# [WHAT YOU HAVE TO DO]
Your response should consist of the records, reproduced exactly.

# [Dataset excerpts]
━━━━━━━━━━━━━━━━━━━━━━━━━━━━━━

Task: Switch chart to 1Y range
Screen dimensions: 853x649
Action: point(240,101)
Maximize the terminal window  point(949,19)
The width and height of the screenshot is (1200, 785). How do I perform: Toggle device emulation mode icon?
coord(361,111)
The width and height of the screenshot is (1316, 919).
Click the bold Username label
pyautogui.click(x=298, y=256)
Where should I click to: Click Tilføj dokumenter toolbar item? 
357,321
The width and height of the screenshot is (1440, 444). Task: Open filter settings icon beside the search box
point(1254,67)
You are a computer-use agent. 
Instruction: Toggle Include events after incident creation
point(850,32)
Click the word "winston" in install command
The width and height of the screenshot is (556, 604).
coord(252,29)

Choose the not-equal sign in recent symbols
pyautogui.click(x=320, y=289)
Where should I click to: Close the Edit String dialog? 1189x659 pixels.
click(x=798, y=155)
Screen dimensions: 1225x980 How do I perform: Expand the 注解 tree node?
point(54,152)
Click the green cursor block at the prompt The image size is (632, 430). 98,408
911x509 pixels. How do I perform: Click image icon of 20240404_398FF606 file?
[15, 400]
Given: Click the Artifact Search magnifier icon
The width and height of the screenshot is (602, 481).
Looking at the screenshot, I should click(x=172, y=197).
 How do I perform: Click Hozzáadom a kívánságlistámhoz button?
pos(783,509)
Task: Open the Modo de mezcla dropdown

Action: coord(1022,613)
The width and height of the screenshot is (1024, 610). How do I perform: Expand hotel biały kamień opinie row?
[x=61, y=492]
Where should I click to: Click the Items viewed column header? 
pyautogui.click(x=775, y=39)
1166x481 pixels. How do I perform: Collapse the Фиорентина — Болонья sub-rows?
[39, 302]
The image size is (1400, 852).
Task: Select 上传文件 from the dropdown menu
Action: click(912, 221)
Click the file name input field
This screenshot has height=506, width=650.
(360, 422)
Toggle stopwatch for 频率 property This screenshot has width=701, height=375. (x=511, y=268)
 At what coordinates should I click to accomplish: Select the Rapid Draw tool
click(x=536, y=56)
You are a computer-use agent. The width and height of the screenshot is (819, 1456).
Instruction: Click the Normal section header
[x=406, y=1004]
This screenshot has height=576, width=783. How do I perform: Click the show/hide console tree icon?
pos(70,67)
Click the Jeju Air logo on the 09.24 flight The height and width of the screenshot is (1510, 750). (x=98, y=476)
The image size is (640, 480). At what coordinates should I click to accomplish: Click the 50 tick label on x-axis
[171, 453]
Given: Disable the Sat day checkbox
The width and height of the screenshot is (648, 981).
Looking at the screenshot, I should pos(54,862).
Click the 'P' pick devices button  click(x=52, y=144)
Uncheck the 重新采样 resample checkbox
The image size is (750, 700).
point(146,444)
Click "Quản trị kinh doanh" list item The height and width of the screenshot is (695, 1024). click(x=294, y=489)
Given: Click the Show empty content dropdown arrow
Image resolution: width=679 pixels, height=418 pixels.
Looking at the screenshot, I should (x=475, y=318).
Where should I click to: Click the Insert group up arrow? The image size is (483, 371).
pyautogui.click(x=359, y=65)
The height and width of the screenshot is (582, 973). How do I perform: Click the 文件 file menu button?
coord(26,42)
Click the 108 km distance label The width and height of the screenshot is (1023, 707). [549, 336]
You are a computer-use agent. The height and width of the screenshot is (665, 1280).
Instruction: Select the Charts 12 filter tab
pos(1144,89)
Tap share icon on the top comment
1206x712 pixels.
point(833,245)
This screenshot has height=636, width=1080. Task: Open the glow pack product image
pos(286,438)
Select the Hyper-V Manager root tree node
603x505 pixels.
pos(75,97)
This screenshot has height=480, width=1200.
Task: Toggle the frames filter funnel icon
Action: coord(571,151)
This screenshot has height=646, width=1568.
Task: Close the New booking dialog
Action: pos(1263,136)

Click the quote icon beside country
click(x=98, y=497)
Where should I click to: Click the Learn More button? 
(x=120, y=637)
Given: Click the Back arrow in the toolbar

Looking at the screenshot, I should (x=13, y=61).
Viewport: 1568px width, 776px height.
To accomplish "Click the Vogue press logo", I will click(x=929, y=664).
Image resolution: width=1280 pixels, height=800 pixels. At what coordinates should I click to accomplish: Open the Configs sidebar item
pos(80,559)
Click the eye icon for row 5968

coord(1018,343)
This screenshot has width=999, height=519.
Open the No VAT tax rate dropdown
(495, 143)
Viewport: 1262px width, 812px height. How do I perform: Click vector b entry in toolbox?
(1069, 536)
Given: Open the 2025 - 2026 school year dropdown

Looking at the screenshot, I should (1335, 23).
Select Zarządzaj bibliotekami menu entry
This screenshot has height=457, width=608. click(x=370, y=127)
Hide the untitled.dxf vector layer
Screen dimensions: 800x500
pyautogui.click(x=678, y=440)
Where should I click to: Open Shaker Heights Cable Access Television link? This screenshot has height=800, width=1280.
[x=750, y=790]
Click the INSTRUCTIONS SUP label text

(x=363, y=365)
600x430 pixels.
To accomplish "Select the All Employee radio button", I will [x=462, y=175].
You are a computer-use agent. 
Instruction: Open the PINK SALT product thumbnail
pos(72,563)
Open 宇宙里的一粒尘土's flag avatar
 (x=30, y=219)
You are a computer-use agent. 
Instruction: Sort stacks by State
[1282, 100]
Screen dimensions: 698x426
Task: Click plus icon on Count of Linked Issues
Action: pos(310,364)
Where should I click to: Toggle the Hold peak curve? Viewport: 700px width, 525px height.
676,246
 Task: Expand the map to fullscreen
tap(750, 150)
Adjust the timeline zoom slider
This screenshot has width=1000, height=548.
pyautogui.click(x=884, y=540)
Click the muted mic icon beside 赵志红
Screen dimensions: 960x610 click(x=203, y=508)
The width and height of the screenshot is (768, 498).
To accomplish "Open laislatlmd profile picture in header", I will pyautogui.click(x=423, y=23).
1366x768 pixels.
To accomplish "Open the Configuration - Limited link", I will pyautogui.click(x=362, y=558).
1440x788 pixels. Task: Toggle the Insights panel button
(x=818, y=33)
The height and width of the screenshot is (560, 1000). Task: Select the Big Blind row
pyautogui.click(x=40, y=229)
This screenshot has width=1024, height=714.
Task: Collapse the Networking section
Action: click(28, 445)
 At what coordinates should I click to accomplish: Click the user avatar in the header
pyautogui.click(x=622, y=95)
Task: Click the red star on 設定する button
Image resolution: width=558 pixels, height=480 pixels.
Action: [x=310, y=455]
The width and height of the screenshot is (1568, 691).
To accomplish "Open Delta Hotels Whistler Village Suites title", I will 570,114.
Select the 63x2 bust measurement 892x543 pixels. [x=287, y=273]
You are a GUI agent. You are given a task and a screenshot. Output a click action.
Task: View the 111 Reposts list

━━━━━━━━━━━━━━━━━━━━━━━━━━━━━━

# [RESULT OF THE EXERCISE]
Task: Switch chart to 1Y range
Screen dimensions: 853x649
Action: point(240,101)
Maximize the terminal window  point(949,19)
The width and height of the screenshot is (1200, 785). How do I perform: Toggle device emulation mode icon?
coord(361,111)
The width and height of the screenshot is (1316, 919).
Click the bold Username label
pyautogui.click(x=298, y=256)
Where should I click to: Click Tilføj dokumenter toolbar item? 
357,321
The width and height of the screenshot is (1440, 444). Task: Open filter settings icon beside the search box
point(1254,67)
You are a computer-use agent. 
Instruction: Toggle Include events after incident creation
point(850,32)
Click the word "winston" in install command
The width and height of the screenshot is (556, 604).
coord(252,29)

Choose the not-equal sign in recent symbols
pyautogui.click(x=320, y=289)
Where should I click to: Close the Edit String dialog? 1189x659 pixels.
click(x=798, y=155)
Screen dimensions: 1225x980 How do I perform: Expand the 注解 tree node?
point(54,152)
Click the green cursor block at the prompt The image size is (632, 430). 98,408
911x509 pixels. How do I perform: Click image icon of 20240404_398FF606 file?
[15, 400]
Given: Click the Artifact Search magnifier icon
The width and height of the screenshot is (602, 481).
Looking at the screenshot, I should click(x=172, y=197).
 How do I perform: Click Hozzáadom a kívánságlistámhoz button?
pos(783,509)
Task: Open the Modo de mezcla dropdown

Action: coord(1022,613)
The width and height of the screenshot is (1024, 610). How do I perform: Expand hotel biały kamień opinie row?
[x=61, y=492]
Where should I click to: Click the Items viewed column header? 
pyautogui.click(x=775, y=39)
1166x481 pixels. How do I perform: Collapse the Фиорентина — Болонья sub-rows?
[39, 302]
The image size is (1400, 852).
Task: Select 上传文件 from the dropdown menu
Action: click(912, 221)
Click the file name input field
This screenshot has height=506, width=650.
(360, 422)
Toggle stopwatch for 频率 property This screenshot has width=701, height=375. (x=511, y=268)
 At what coordinates should I click to accomplish: Select the Rapid Draw tool
click(x=536, y=56)
You are a computer-use agent. The width and height of the screenshot is (819, 1456).
Instruction: Click the Normal section header
[x=406, y=1004]
This screenshot has height=576, width=783. How do I perform: Click the show/hide console tree icon?
pos(70,67)
Click the Jeju Air logo on the 09.24 flight The height and width of the screenshot is (1510, 750). (x=98, y=476)
The image size is (640, 480). At what coordinates should I click to accomplish: Click the 50 tick label on x-axis
[171, 453]
Given: Disable the Sat day checkbox
The width and height of the screenshot is (648, 981).
Looking at the screenshot, I should pos(54,862).
Click the 'P' pick devices button  click(x=52, y=144)
Uncheck the 重新采样 resample checkbox
The image size is (750, 700).
point(146,444)
Click "Quản trị kinh doanh" list item The height and width of the screenshot is (695, 1024). click(x=294, y=489)
Given: Click the Show empty content dropdown arrow
Image resolution: width=679 pixels, height=418 pixels.
Looking at the screenshot, I should (x=475, y=318).
Where should I click to: Click the Insert group up arrow? The image size is (483, 371).
pyautogui.click(x=359, y=65)
The height and width of the screenshot is (582, 973). How do I perform: Click the 文件 file menu button?
coord(26,42)
Click the 108 km distance label The width and height of the screenshot is (1023, 707). [549, 336]
You are a computer-use agent. The height and width of the screenshot is (665, 1280).
Instruction: Select the Charts 12 filter tab
pos(1144,89)
Tap share icon on the top comment
1206x712 pixels.
point(833,245)
This screenshot has height=636, width=1080. Task: Open the glow pack product image
pos(286,438)
Select the Hyper-V Manager root tree node
603x505 pixels.
pos(75,97)
This screenshot has height=480, width=1200.
Task: Toggle the frames filter funnel icon
Action: coord(571,151)
This screenshot has height=646, width=1568.
Task: Close the New booking dialog
Action: pos(1263,136)

Click the quote icon beside country
click(x=98, y=497)
Where should I click to: Click the Learn More button? 
(x=120, y=637)
Given: Click the Back arrow in the toolbar

Looking at the screenshot, I should (x=13, y=61).
Viewport: 1568px width, 776px height.
To accomplish "Click the Vogue press logo", I will click(x=929, y=664).
Image resolution: width=1280 pixels, height=800 pixels. At what coordinates should I click to accomplish: Open the Configs sidebar item
pos(80,559)
Click the eye icon for row 5968

coord(1018,343)
This screenshot has width=999, height=519.
Open the No VAT tax rate dropdown
(495, 143)
Viewport: 1262px width, 812px height. How do I perform: Click vector b entry in toolbox?
(1069, 536)
Given: Open the 2025 - 2026 school year dropdown

Looking at the screenshot, I should (1335, 23).
Select Zarządzaj bibliotekami menu entry
This screenshot has height=457, width=608. click(x=370, y=127)
Hide the untitled.dxf vector layer
Screen dimensions: 800x500
pyautogui.click(x=678, y=440)
Where should I click to: Open Shaker Heights Cable Access Television link? This screenshot has height=800, width=1280.
[x=750, y=790]
Click the INSTRUCTIONS SUP label text

(x=363, y=365)
600x430 pixels.
To accomplish "Select the All Employee radio button", I will [x=462, y=175].
You are a computer-use agent. 
Instruction: Open the PINK SALT product thumbnail
pos(72,563)
Open 宇宙里的一粒尘土's flag avatar
 (x=30, y=219)
You are a computer-use agent. 
Instruction: Sort stacks by State
[1282, 100]
Screen dimensions: 698x426
Task: Click plus icon on Count of Linked Issues
Action: pos(310,364)
Where should I click to: Toggle the Hold peak curve? Viewport: 700px width, 525px height.
676,246
 Task: Expand the map to fullscreen
tap(750, 150)
Adjust the timeline zoom slider
This screenshot has width=1000, height=548.
pyautogui.click(x=884, y=540)
Click the muted mic icon beside 赵志红
Screen dimensions: 960x610 click(x=203, y=508)
The width and height of the screenshot is (768, 498).
To accomplish "Open laislatlmd profile picture in header", I will pyautogui.click(x=423, y=23).
1366x768 pixels.
To accomplish "Open the Configuration - Limited link", I will pyautogui.click(x=362, y=558).
1440x788 pixels. Task: Toggle the Insights panel button
(x=818, y=33)
The height and width of the screenshot is (560, 1000). Task: Select the Big Blind row
pyautogui.click(x=40, y=229)
This screenshot has width=1024, height=714.
Task: Collapse the Networking section
Action: click(28, 445)
 At what coordinates should I click to accomplish: Click the user avatar in the header
pyautogui.click(x=622, y=95)
Task: Click the red star on 設定する button
Image resolution: width=558 pixels, height=480 pixels.
Action: [x=310, y=455]
The width and height of the screenshot is (1568, 691).
To accomplish "Open Delta Hotels Whistler Village Suites title", I will 570,114.
Select the 63x2 bust measurement 892x543 pixels. [x=287, y=273]
You are a GUI agent. You are given a task and a screenshot. Output a click action.
Task: View the 111 Reposts list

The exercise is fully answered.